StachuDotNet commented Jun 1, 2022

I've now gotten the analysis request payload that causes the issue.
It's indeed quite large (70814 chars of JSON).

FWIW this request seems to include a lot of stuff that it doesn't need to perform the analysis. (though I haven't verified this)

I'm seeing three paths forward:

  • somehow increase the memory limit (so far, this seems impossible without recompiling blazor and mono/wasm)
  • send less stuff in the request (i.e. filter out stuff not needed for analysis)
  • send the request in batches, e.g. per https://stackoverflow.com/a/57973792 or "as a file."
    I suppose we could create a .json file, and send that across the wire? haven't looked into this yet.

Currently experimenting to see what the char threshold of failure is.

@StachuDotNet
Copy link
Member Author

One more path forward: if the request is huge, ask the backend instead of wasm.
(we could do this for a bit, and follow up with other options later)

@StachuDotNet
Copy link
Member Author

Note: I can replicate this in Release AOT builds, but not Debug builds.
Now checking to see if I can repro in a non-AOT release build.

@StachuDotNet
Copy link
Member Author

StachuDotNet commented Jun 1, 2022

Seems I can't - i.e. the bug seems AOT-specific.
Edit: still didn't determine char threshold of failure - actually testing that now.

@pbiggar
Copy link
Member

pbiggar commented Jun 1, 2022

Do you know what function this is happening in? Perhaps we're able to separate reading the json from doing the analysis in some way. Maybe we parse the json in JS code and then call wasm using JSInterop or whatever it's called.

@StachuDotNet
Copy link
Member Author

Do you know what function this is happening in?

Maybe I'm answering the wrong question, but:

once we've defined messageHandler
const messageHandler = Module.mono_bind_static_method("[Wasm]Wasm.EvalWorker:OnMessage");

calling messageHandler(hugePayload); is what breaks it - we don't get to the first line of OnMessage (though, likely because we couldn't read to avail the message arg)

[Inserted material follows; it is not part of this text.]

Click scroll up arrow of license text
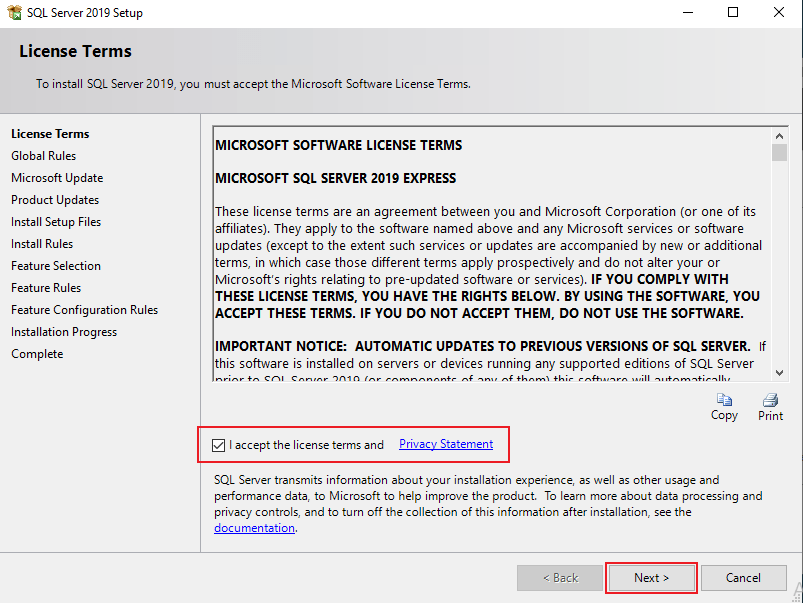Image resolution: width=803 pixels, height=603 pixels. click(779, 134)
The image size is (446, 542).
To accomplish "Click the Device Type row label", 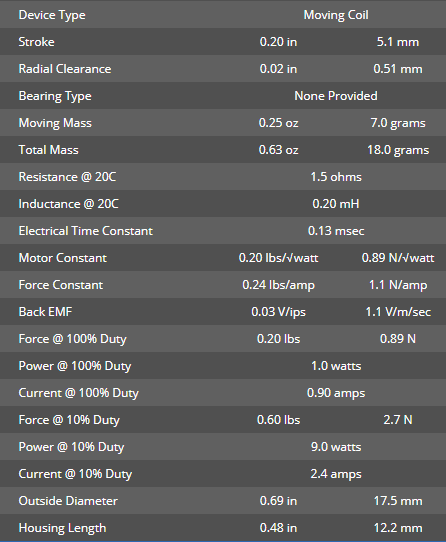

Maybe we parse the json in JS code and then call wasm using JSInterop or whatever it's called.

I don't know what you mean by this. Could you please spell it out?

@pbiggar
Copy link
Member

pbiggar commented Jun 1, 2022

Spelt out below but I think the fact that it happens before OnMessage might scupper what I was suggesting.

Currently we do:

let callWasm data = 
  let parsed = parseData(data) // happens in F#/WASM
  execute(parsed) // more F#/Wasm
callWasm data // JS caller

Could we instead do:

parsed = parseDataInJS(data); // happens in JS
callWasm(parsed) // F# code happens within here

@pbiggar
Copy link
Member

pbiggar commented Jun 1, 2022

  • send the request in batches, e.g. per https://stackoverflow.com/a/57973792 or "as a file."
    I suppose we could create a .json file, and send that across the wire? haven't looked into this yet.

That's a good idea.

@StachuDotNet
Copy link
Member Author

StachuDotNet commented Jun 1, 2022

TIL "scupper."

Yeah I don't think that'll work (because we don't get to OnMessage)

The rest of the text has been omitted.